Aaron T. Beck ve Albert Ellis - Onları hem kendilerini hem de psikanalizi sorgulamaya iten şu soruyu bir türlü yanıtlayamamalarıydı. “Hastalar psikodinamik terapide çok iyi iç görüler kazanmalarına rağmen neden değişmiyorlar?” Pavlovyen koşullanma üzerine kurulmuş olan davranışçılıkta da vurgulandığı gibi koşullanmayı sağlayan pekiştirici süreçlerdeki zayıflama koşullanmayı da ortadan kaldırabiliyordu
- Peki insanda bu, iç görüye rağmen yada yaşamlarında diğer insanlar kendi ebeveynleri gibi olmamasına rağmen neden sürmektedir? Bu sorunun yanıtı diğer canlılarda olmayan ama insanda varolan dil, düşünme ve düşündüğünün üzerine düşünme özeliğiyle ilgilidir.
İnsanların koşullanmalarının çoğu aslında bir özkoşullandırma durumudur. Hayvanların aksine, insanlar kendilerine çılgınca şeyler söylemektedir. İçselleştirilmiş bu cümleler kendi kendine bir konuşma şeklini alarak bir iç felsefeye dönüşüyor. Kendine zarar veren davranışlarını ve sağlıksız duygularını değiştirmenin yolu bu felsefeleri fark etmek ve onlara karşı çıkıp, aykırı davranmaktan geçiyor.

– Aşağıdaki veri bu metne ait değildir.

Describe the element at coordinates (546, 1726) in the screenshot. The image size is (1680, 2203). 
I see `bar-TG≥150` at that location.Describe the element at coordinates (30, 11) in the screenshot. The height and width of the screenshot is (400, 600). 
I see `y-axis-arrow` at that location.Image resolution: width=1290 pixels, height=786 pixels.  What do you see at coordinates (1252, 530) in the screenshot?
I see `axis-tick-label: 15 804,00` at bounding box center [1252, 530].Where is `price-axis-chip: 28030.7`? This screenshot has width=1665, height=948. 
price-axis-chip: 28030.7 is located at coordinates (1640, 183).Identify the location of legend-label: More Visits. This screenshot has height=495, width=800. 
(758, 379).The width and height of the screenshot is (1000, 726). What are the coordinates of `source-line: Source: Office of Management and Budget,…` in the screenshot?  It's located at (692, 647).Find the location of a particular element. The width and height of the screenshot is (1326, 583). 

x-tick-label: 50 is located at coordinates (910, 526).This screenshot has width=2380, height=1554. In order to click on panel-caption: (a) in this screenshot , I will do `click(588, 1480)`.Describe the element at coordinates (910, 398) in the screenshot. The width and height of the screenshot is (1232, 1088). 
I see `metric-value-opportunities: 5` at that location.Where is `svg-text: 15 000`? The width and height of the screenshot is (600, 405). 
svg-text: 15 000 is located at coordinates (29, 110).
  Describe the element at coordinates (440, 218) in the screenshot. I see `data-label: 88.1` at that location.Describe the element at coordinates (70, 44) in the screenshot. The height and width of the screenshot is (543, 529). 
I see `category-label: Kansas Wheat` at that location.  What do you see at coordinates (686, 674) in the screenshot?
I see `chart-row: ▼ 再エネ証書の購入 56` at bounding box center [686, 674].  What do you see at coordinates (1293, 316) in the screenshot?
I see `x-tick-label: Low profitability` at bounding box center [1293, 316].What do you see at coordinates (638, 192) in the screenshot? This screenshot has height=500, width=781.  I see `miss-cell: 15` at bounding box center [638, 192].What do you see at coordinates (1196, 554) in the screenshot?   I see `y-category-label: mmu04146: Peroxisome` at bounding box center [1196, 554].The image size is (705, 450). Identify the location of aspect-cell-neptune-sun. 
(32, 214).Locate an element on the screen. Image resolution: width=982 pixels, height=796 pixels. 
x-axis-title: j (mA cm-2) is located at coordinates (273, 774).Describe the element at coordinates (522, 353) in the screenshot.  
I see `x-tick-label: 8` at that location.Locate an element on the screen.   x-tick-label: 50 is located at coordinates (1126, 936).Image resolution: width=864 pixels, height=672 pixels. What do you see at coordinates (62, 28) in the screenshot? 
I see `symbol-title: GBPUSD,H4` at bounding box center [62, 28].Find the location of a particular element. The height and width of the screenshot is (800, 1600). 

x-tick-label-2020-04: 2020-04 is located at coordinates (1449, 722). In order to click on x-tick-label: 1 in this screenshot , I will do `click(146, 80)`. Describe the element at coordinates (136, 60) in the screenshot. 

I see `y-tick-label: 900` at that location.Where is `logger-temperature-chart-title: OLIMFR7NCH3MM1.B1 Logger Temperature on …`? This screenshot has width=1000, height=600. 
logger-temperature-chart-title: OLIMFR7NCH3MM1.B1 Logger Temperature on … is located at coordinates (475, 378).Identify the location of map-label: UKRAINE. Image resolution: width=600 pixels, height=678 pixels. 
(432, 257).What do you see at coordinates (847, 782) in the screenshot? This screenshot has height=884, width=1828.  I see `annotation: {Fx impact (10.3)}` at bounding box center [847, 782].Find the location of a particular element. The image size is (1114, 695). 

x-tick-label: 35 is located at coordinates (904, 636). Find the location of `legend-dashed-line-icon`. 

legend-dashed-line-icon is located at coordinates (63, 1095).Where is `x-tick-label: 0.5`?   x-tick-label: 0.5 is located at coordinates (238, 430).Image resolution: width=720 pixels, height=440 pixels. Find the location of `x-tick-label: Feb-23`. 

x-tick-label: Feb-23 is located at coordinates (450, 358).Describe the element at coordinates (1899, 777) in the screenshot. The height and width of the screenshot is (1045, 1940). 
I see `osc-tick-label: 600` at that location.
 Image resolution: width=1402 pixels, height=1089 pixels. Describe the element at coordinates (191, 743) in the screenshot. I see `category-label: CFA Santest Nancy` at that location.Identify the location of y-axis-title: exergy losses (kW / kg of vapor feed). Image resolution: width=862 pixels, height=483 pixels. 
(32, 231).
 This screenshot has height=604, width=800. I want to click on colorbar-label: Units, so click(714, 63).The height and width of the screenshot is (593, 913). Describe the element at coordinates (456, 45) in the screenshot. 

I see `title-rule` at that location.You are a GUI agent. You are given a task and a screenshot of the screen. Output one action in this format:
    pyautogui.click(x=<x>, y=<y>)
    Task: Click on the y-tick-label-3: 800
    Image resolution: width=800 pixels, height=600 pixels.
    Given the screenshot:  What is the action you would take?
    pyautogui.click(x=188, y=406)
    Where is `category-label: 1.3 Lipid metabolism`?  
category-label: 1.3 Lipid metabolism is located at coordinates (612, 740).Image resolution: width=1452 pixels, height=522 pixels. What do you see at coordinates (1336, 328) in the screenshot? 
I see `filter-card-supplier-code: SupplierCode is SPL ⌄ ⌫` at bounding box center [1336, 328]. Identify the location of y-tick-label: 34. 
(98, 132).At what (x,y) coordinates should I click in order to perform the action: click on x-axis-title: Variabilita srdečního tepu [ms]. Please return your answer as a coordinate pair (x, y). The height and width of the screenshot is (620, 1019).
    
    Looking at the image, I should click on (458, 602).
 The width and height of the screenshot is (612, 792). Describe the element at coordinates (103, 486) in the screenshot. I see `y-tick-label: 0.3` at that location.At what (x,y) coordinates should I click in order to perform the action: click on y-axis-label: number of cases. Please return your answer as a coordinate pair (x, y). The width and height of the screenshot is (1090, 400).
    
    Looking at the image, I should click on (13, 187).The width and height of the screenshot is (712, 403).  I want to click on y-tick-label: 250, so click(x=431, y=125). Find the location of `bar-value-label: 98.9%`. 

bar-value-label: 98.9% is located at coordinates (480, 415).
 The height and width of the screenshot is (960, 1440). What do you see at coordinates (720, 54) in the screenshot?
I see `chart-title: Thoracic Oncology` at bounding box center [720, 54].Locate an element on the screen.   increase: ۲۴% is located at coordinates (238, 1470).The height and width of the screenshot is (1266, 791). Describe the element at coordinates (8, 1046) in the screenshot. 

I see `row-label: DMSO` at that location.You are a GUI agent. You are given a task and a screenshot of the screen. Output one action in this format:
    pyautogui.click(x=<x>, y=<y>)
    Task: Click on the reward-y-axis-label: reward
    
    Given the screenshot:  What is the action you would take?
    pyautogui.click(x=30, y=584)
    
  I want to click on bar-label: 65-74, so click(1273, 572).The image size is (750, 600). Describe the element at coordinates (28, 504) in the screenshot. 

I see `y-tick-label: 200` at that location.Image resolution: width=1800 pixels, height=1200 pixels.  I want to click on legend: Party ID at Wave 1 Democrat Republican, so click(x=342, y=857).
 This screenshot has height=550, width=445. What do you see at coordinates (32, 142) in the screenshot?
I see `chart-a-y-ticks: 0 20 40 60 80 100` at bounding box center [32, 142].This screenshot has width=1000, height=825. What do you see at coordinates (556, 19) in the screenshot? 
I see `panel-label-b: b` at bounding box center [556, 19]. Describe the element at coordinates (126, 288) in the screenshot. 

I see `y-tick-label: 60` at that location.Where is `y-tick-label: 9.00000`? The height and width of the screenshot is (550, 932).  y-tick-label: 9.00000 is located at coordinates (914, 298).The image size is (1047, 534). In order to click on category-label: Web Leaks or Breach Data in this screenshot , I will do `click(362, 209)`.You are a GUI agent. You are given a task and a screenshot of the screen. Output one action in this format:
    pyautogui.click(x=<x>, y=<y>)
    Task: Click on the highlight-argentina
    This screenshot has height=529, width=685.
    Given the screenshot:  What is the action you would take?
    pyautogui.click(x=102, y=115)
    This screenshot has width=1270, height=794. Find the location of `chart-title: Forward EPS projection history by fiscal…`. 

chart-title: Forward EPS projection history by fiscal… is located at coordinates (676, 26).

Bilişsel Davranışçı Terapiler Bilişsel terapilerin kurucusu iki önemli insan Albert Ellis (REBT) ve Aaron T. Beck (CBT) kuramlarını ileri sürdüklerinde yüzeysel ve psikanaliz ilkelerine ters olmakla suçlandılar. Hatta içi boş kendini geliştirme tarzı psikoloji akımlarıyla bir tutuldular. Buradaki ilginç bir ayrıntı her iki terapistin de kendi kişisel psikanaliz süreçlerini tamamlayıp belli bir süre bunu uyguladıktan sonra kuramlarını geliştirmeleridir.